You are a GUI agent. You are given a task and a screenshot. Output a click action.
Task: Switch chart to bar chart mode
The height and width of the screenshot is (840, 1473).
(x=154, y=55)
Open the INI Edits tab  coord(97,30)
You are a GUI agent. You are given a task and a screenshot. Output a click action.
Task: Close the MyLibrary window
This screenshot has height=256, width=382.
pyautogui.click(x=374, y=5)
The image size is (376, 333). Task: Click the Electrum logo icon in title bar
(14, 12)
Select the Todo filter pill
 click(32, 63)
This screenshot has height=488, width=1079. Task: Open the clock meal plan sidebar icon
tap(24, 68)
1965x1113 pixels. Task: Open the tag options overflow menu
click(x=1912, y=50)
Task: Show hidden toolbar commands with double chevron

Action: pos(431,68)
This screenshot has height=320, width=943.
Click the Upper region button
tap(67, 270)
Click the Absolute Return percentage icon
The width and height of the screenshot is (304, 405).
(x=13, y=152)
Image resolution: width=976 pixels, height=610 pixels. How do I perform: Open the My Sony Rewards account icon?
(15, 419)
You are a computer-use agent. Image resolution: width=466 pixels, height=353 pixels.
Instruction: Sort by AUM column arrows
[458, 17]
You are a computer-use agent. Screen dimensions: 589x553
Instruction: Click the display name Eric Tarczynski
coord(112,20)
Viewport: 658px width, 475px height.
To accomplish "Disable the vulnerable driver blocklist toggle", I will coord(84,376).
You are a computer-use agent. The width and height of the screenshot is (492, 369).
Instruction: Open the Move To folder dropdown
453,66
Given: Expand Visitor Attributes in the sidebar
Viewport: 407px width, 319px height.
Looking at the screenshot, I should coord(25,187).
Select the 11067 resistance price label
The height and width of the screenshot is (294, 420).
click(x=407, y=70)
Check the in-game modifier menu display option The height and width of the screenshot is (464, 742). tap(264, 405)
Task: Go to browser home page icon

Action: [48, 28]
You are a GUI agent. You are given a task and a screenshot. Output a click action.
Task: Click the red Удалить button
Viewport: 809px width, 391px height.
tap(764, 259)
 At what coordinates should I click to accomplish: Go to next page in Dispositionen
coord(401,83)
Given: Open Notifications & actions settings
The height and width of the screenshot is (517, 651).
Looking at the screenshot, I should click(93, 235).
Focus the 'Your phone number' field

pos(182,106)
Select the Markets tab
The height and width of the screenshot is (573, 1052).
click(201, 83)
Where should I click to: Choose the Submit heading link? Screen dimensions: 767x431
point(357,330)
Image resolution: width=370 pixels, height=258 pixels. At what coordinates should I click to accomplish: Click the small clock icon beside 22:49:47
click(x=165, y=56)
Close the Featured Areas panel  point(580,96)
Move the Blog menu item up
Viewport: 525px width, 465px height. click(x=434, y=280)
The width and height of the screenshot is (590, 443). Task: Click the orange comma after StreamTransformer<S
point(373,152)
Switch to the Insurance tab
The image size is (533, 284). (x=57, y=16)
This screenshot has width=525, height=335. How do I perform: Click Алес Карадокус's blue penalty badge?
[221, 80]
------------------------------------------------
• [ABOUT THIS TASK] Would you copy out exactly the lines above that start at the one containing "Task: Close the MyLibrary window" and end at the one containing "You are a computer-use agent. The", inclusive?

• [RESPONSE TO THE TASK]
Task: Close the MyLibrary window
This screenshot has height=256, width=382.
pyautogui.click(x=374, y=5)
The image size is (376, 333). Task: Click the Electrum logo icon in title bar
(14, 12)
Select the Todo filter pill
 click(32, 63)
This screenshot has height=488, width=1079. Task: Open the clock meal plan sidebar icon
tap(24, 68)
1965x1113 pixels. Task: Open the tag options overflow menu
click(x=1912, y=50)
Task: Show hidden toolbar commands with double chevron

Action: pos(431,68)
This screenshot has height=320, width=943.
Click the Upper region button
tap(67, 270)
Click the Absolute Return percentage icon
The width and height of the screenshot is (304, 405).
(x=13, y=152)
Image resolution: width=976 pixels, height=610 pixels. How do I perform: Open the My Sony Rewards account icon?
(15, 419)
You are a computer-use agent. Image resolution: width=466 pixels, height=353 pixels.
Instruction: Sort by AUM column arrows
[458, 17]
You are a computer-use agent. Screen dimensions: 589x553
Instruction: Click the display name Eric Tarczynski
coord(112,20)
Viewport: 658px width, 475px height.
To accomplish "Disable the vulnerable driver blocklist toggle", I will coord(84,376).
You are a computer-use agent. The width and height of the screenshot is (492, 369).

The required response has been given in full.